A: This framework is structured into four layers. At the foundational level, we have the tech stack, encompassing elements like databases, networking, and data storage infrastructure such as data lakes. Just above that, we find the data layer, which entails the management of diverse data sets, including literature, clinical trial data, EHR data, and health authority data. This layer also entails the vital processes of data standardization and formatting. Moving up, we encounter the applications layer, housing the tools utilized for data analysis. Finally, at the pinnacle, there’s the people layer, representing the users who leverage these tools to derive insights from the data.
Q: How does this framework intend to enhance data management and signal detection in the context of pharmacovigilance?

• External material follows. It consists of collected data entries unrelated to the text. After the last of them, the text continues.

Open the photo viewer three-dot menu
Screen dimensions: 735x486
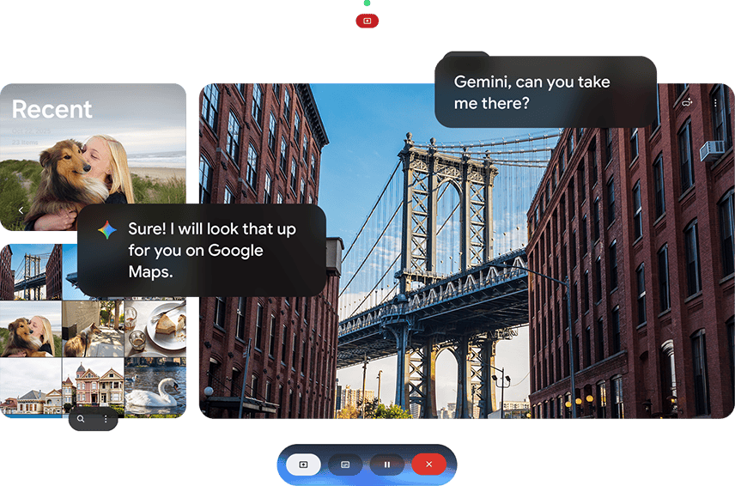click(x=715, y=103)
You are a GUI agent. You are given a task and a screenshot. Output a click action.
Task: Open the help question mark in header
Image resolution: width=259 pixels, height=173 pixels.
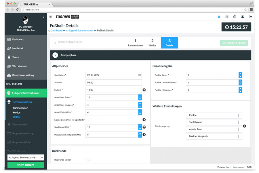235,17
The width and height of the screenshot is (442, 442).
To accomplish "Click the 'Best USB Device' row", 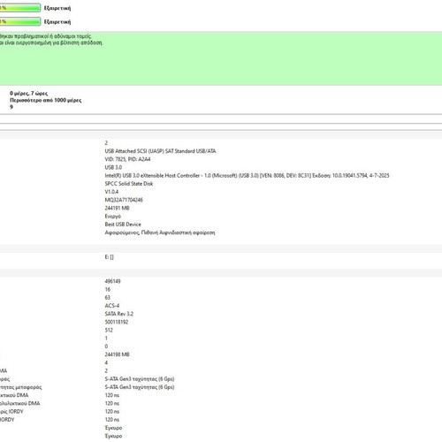I will point(123,225).
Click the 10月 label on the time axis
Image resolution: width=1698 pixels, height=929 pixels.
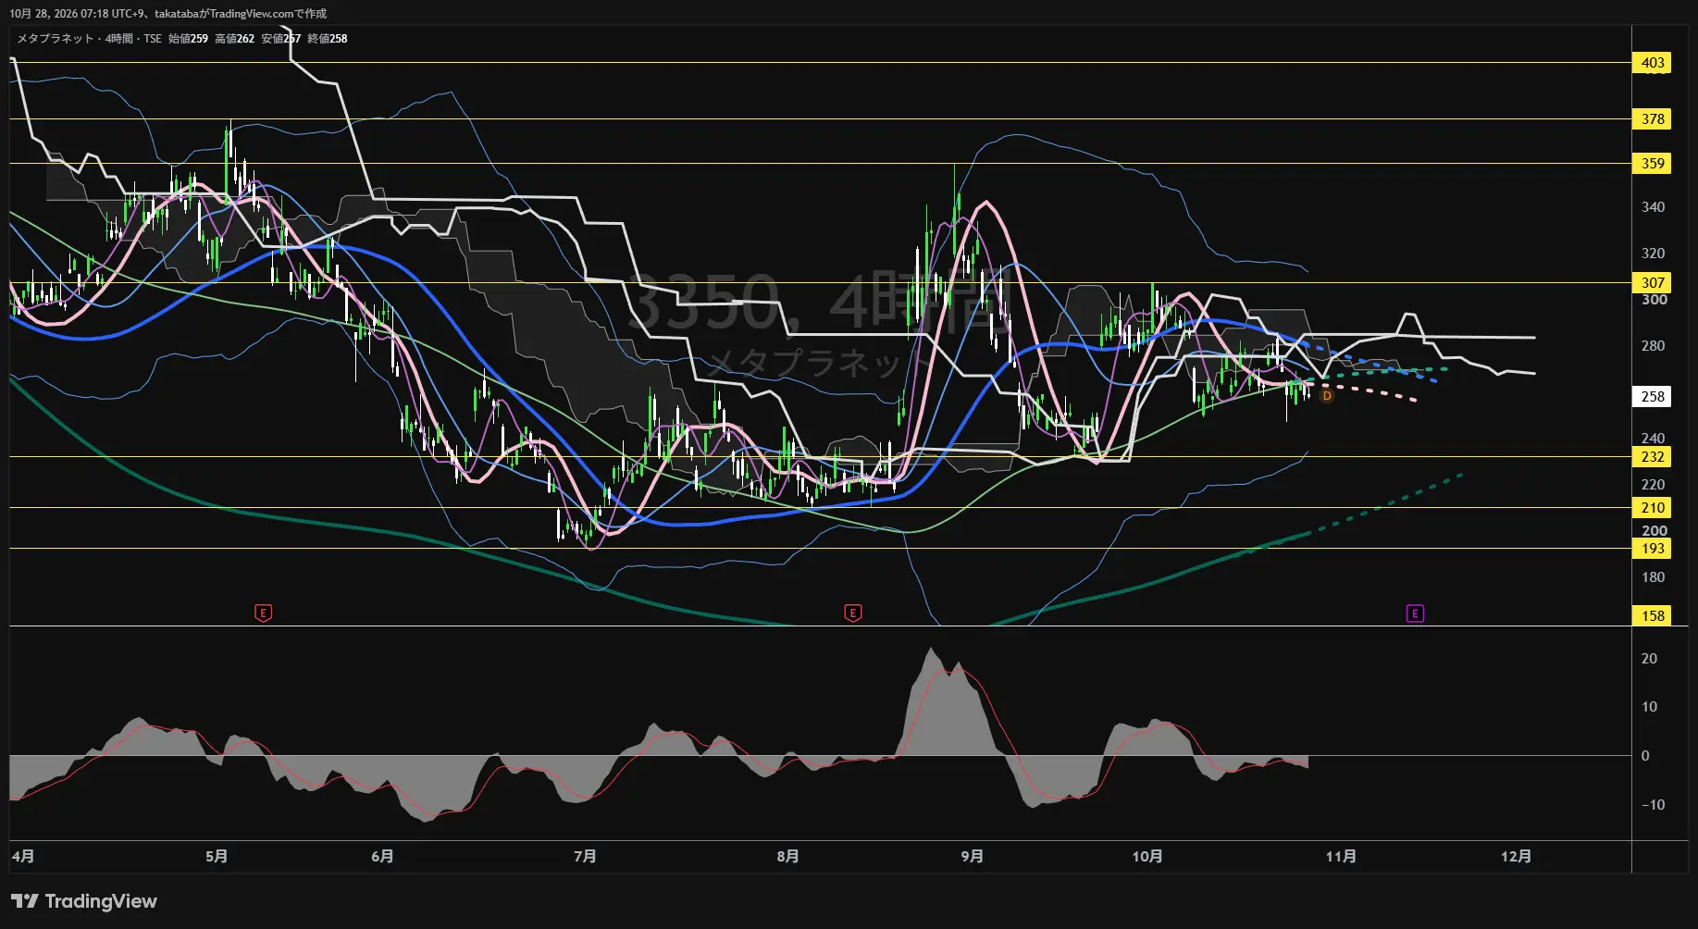point(1147,856)
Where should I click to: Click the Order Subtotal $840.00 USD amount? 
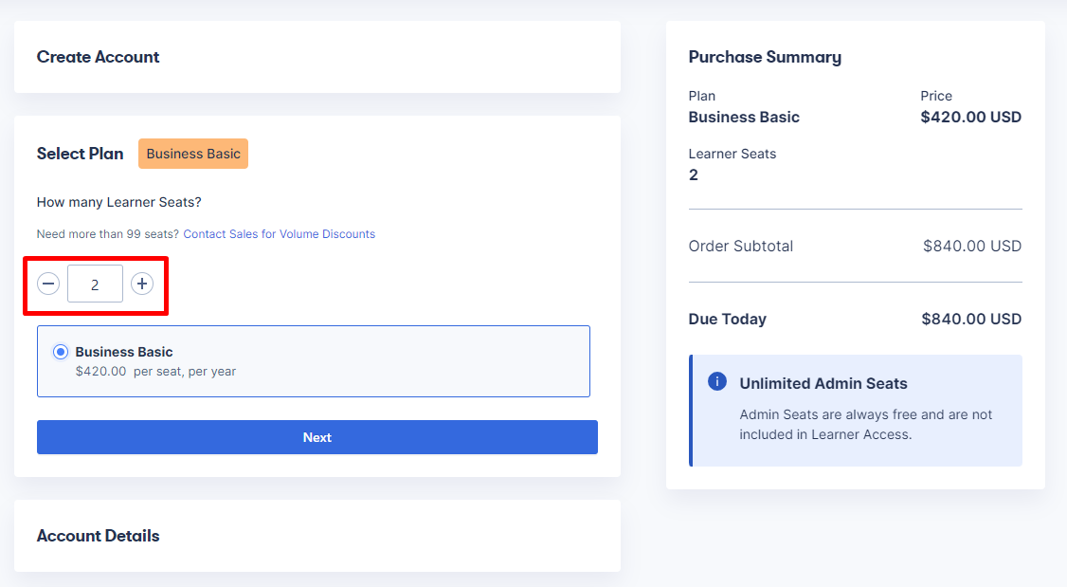click(972, 247)
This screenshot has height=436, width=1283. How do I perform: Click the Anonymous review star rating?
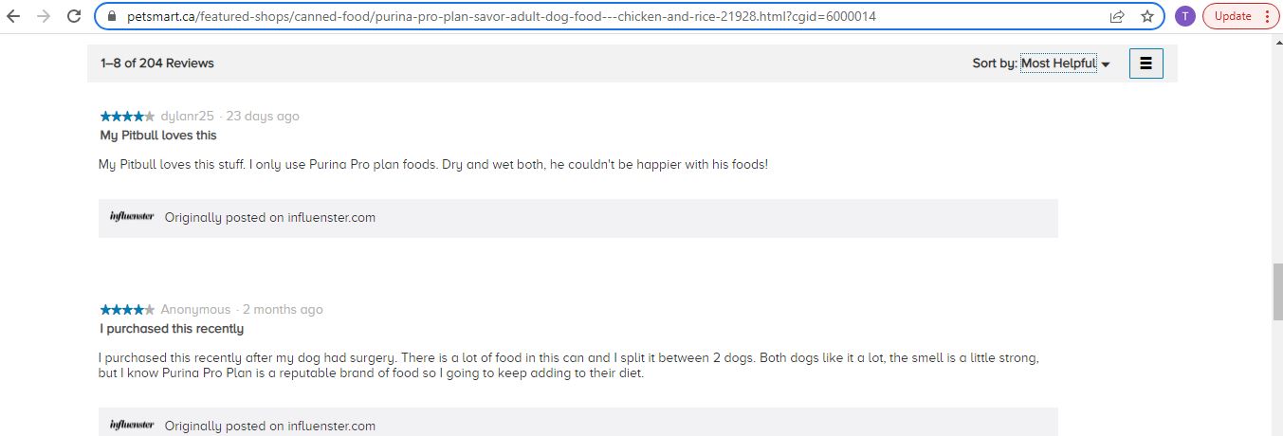point(127,310)
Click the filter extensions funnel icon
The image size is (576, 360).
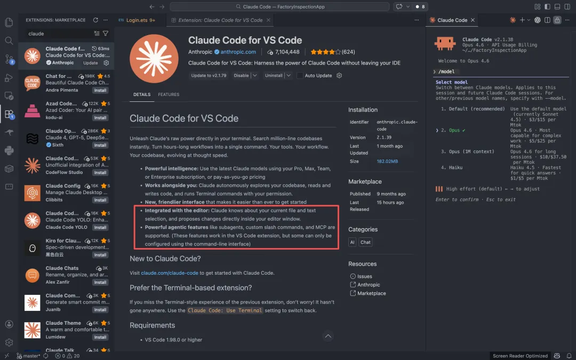point(105,34)
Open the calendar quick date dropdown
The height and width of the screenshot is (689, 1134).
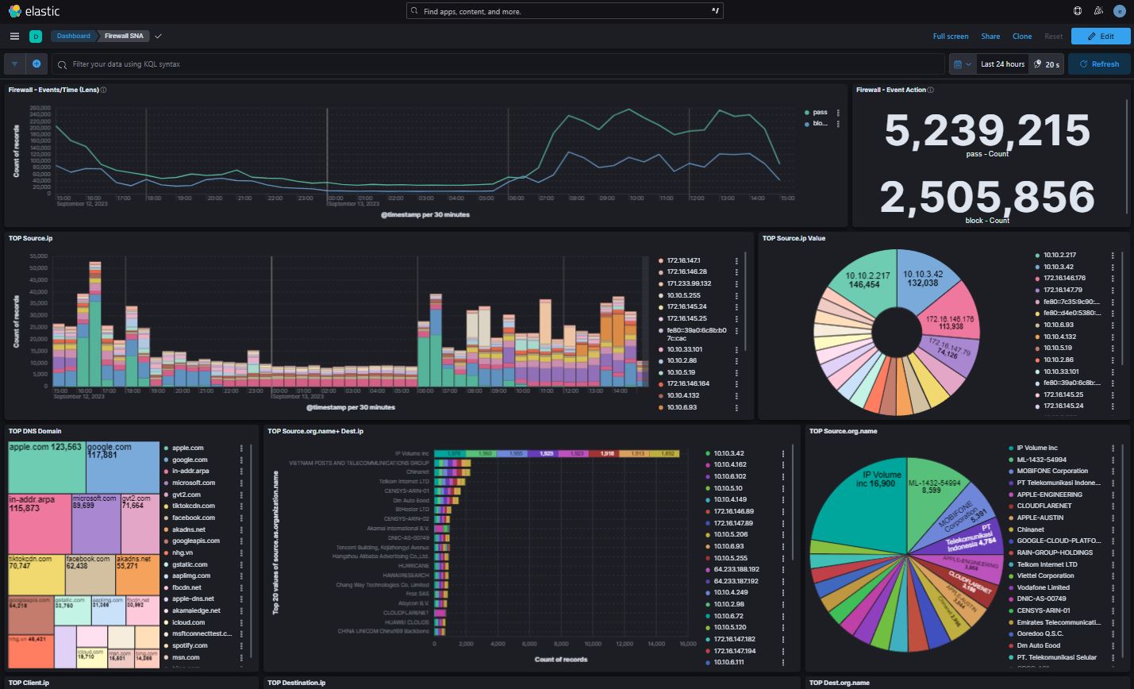pos(962,64)
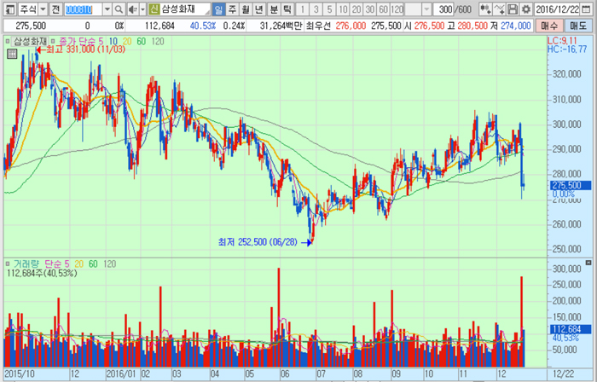Click the speaker sound alert icon
This screenshot has height=382, width=597.
click(132, 9)
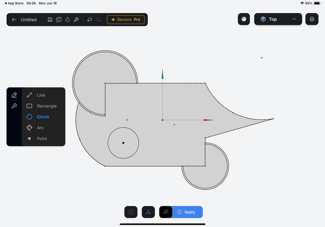Open settings via the top toolbar wrench
Viewport: 325px width, 227px height.
76,19
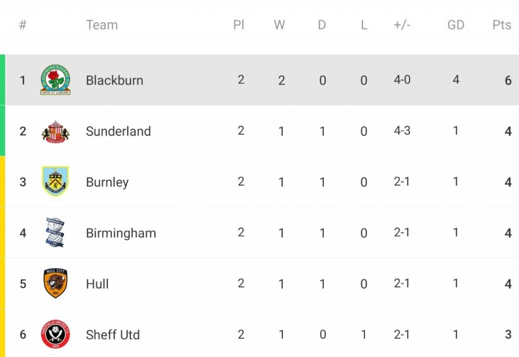Viewport: 519px width, 357px height.
Task: Open the Hull team page
Action: coord(97,284)
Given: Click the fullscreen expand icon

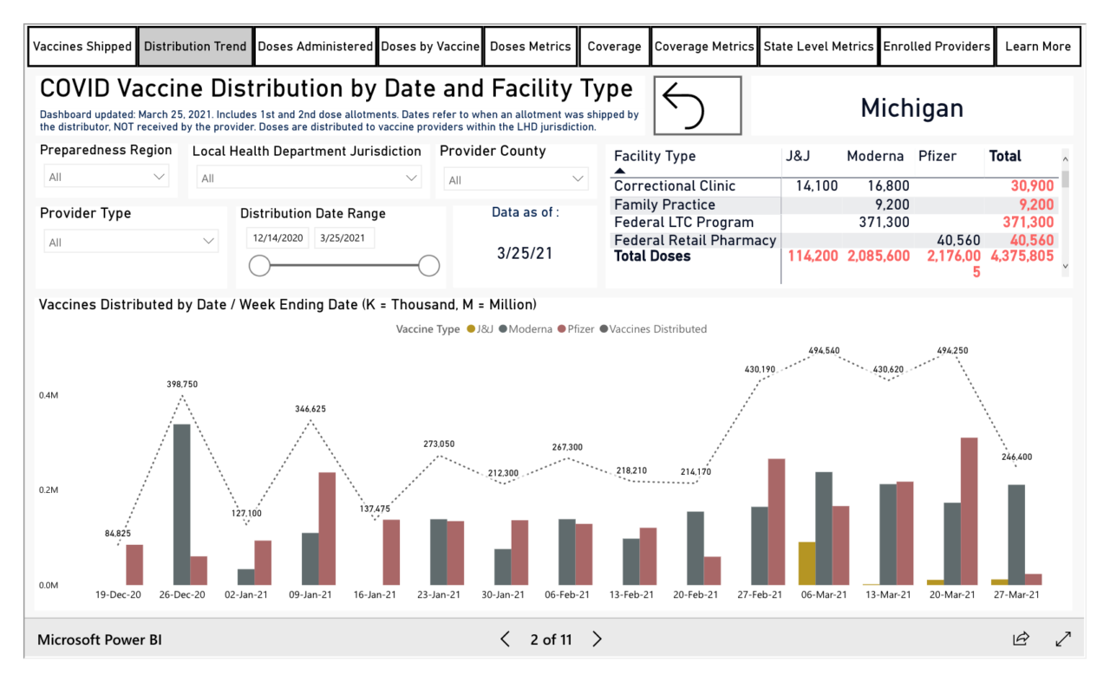Looking at the screenshot, I should 1063,639.
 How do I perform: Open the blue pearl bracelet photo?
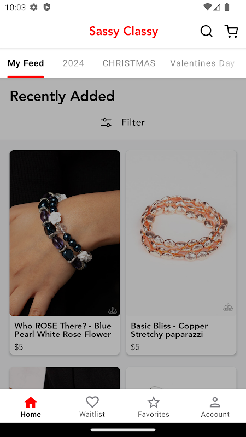(x=65, y=233)
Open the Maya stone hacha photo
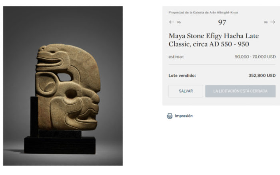Viewport: 280px width, 175px height. click(63, 86)
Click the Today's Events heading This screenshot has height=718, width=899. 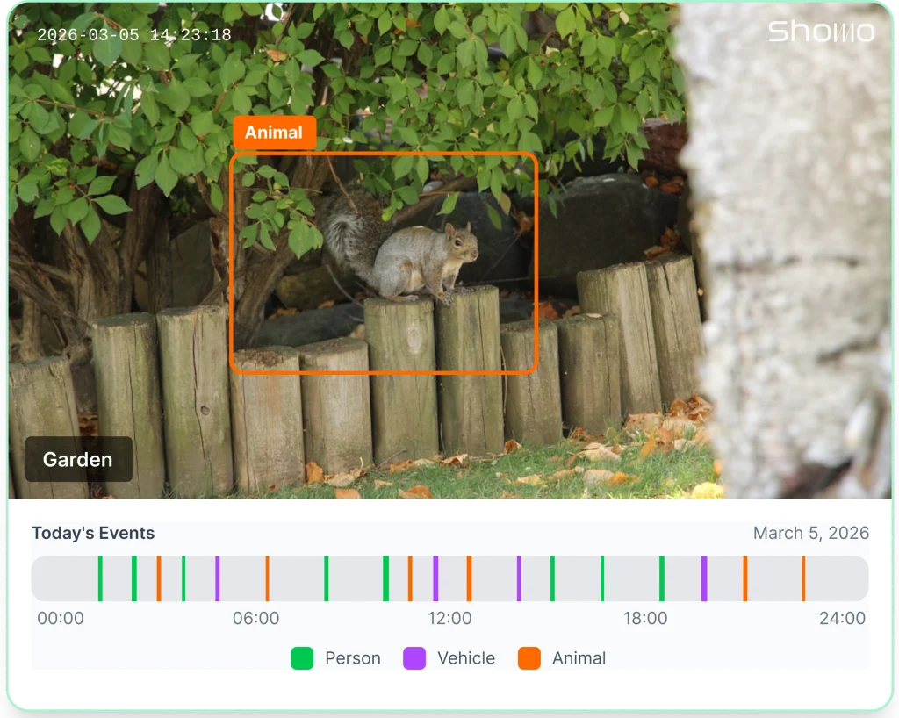tap(93, 533)
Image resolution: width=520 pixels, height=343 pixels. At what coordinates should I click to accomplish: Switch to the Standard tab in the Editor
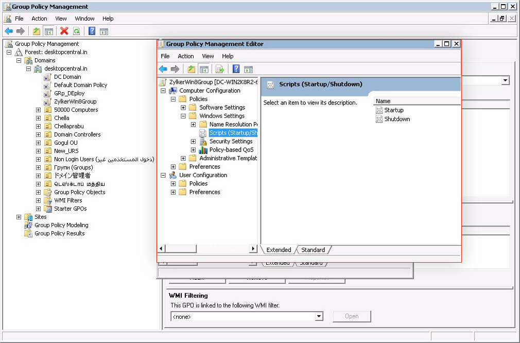[x=313, y=249]
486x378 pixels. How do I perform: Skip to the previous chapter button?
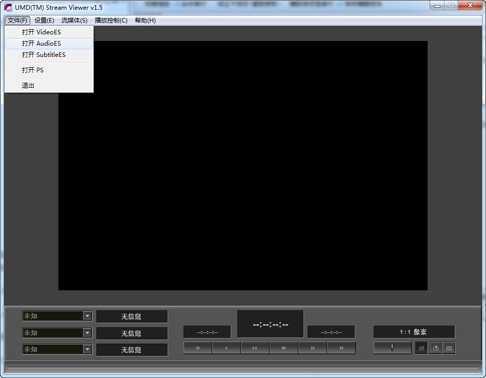coord(312,348)
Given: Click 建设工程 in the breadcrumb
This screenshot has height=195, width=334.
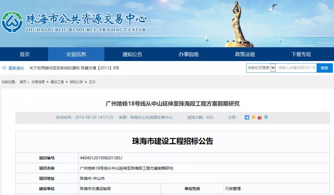Looking at the screenshot, I should click(x=57, y=82).
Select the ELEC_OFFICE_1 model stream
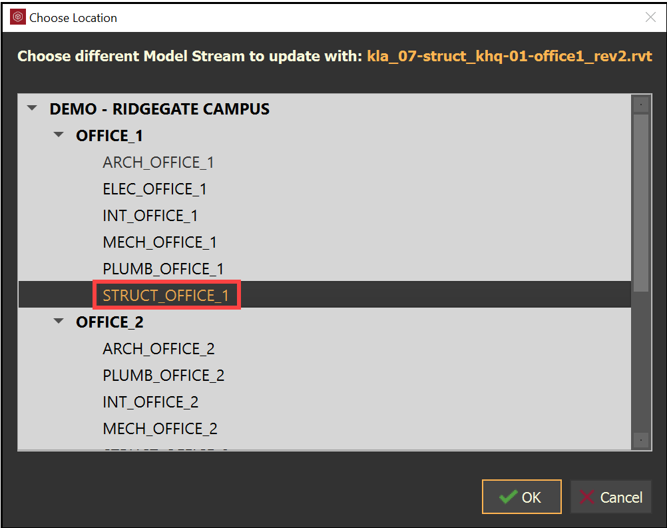This screenshot has width=667, height=528. [154, 189]
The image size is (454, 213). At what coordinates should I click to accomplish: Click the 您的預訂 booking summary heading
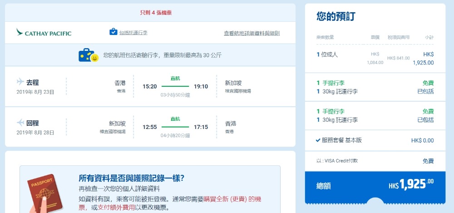click(336, 17)
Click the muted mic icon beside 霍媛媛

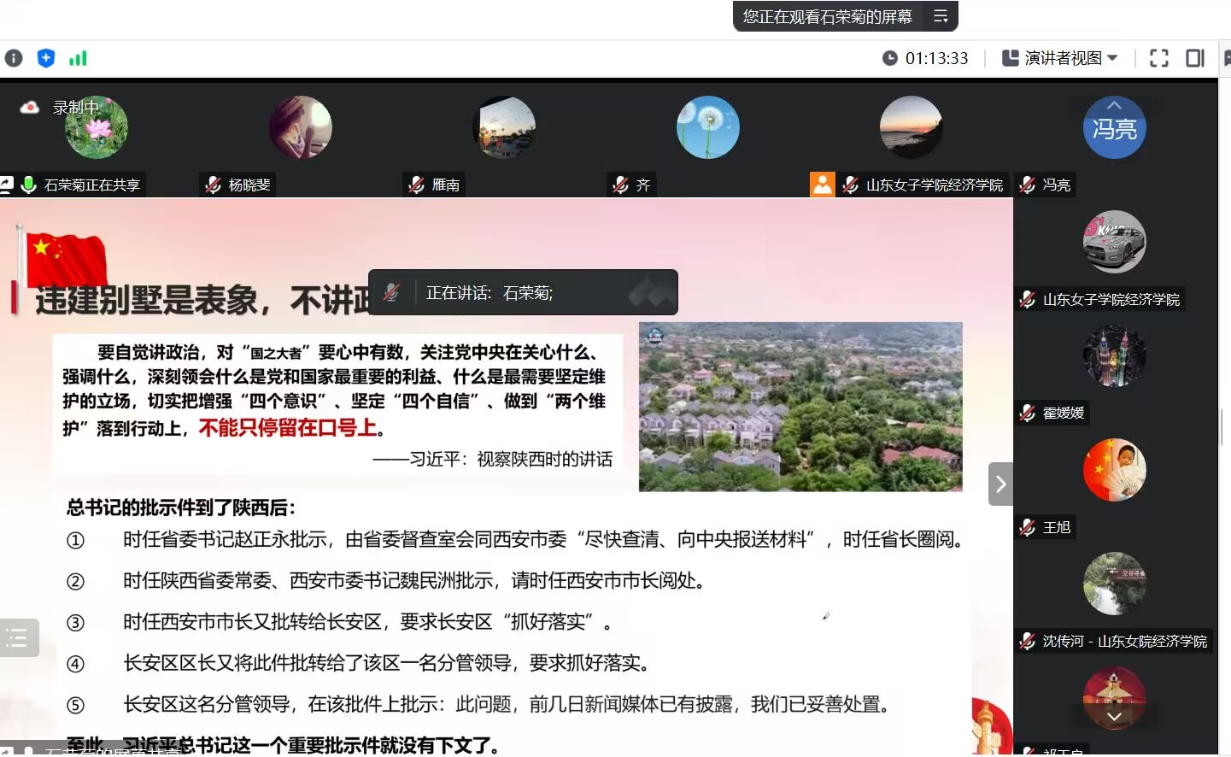click(1028, 413)
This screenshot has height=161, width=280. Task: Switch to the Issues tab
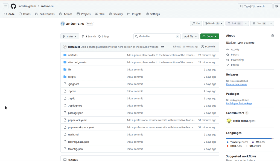[25, 14]
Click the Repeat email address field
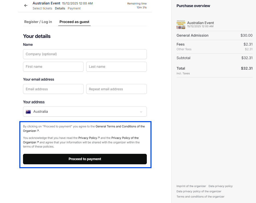The height and width of the screenshot is (203, 256). click(116, 89)
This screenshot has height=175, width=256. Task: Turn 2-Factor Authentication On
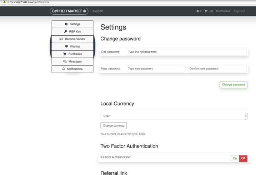click(235, 158)
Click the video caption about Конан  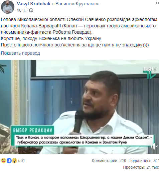tap(84, 140)
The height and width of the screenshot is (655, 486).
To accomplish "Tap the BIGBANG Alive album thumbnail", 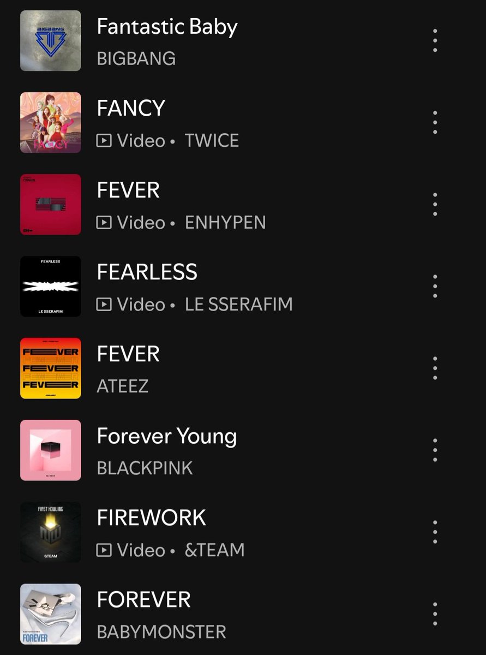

A: The framework’s primary objective is to elevate data management and signal detection by offering a unified structure for data and insights management. It effectively eliminates the existence of silos and replaces scattered Excel spreadsheets. This unified framework simplifies communication with health authorities. Moreover, it introduces multimodal signaling, enabling the aggregation of signal scores from different data sets. This approach ensures a more comprehensive understanding, especially when signals emerge in multiple data sources with varying scores.
Q: Andrew, what advantages are associated with the integration of technology and automation in the field of pharmacovigilance?
A: The integration of technology and automation in pharmacovigilance brings forth several significant benefits. It enhances operational efficiency by automating repetitive tasks, mitigates the risk of missing cases or signals, and expedites data processing with heightened accuracy. Furthermore, it elevates the quality of signal detection and ensures timely reporting, thereby maintaining a favorable reputation with regulatory bodies. Automation can also contribute to employee motivation by relieving them of manual workloads and enabling a more concentrated focus on meaningful tasks.
Q: How do you go about quantifying the return on investment (ROI) for the implementation of automation within the realm of pharmacovigilance?
A: Measuring the ROI for automation in pharmacovigilance involves a systematic approach. It begins with the identification of specific metrics for each workflow step, such as time saved or cost reduction. Subsequently, the potential savings at each step after automation implementation are calculated. The overall impact on efficiency and costs is assessed, ensuring that the achieved savings offset the initial investment in automation tools. Demonstrating that automation leads to cost savings and process enhancements is pivotal in justifying the ROI.
Q: Could you elaborate on the continuous innovation approach when implementing automation for case processing?
A: The continuous innovation approach entails a meticulous breakdown of the case processing workflow into individual steps and substeps. Instead of attempting to automate the entire process in one go, organizations focus their efforts on automating specific steps or substeps that present the most significant bottlenecks or challenges. They commence with a targeted area, establish baseline metrics, proceed with automation implementation, and subsequently gauge the efficiency gains achieved. It’s a gradual journey where one success leads to the next, ultimately automating the entire workflow.
Q: What strategy does Oracle employ for the integration of AI and technology into the field of pharmacovigilance, Michael?
A: Oracle’s strategy for incorporating AI and technology into pharmacovigilance revolves around two primary objectives. Firstly, we endeavor to automate various facets of the pharmacovigilance process to enhance operational efficiency and ensure compliance with regulatory requirements. Secondly, we harness the power of AI and large language models to extract deeper insights from the ever-expanding pool of data sources, encompassing literature, clinical trial data, and more. Our strategy is twofold, focusing on both streamlining processes and bolstering our ability to promptly identify and assess risks.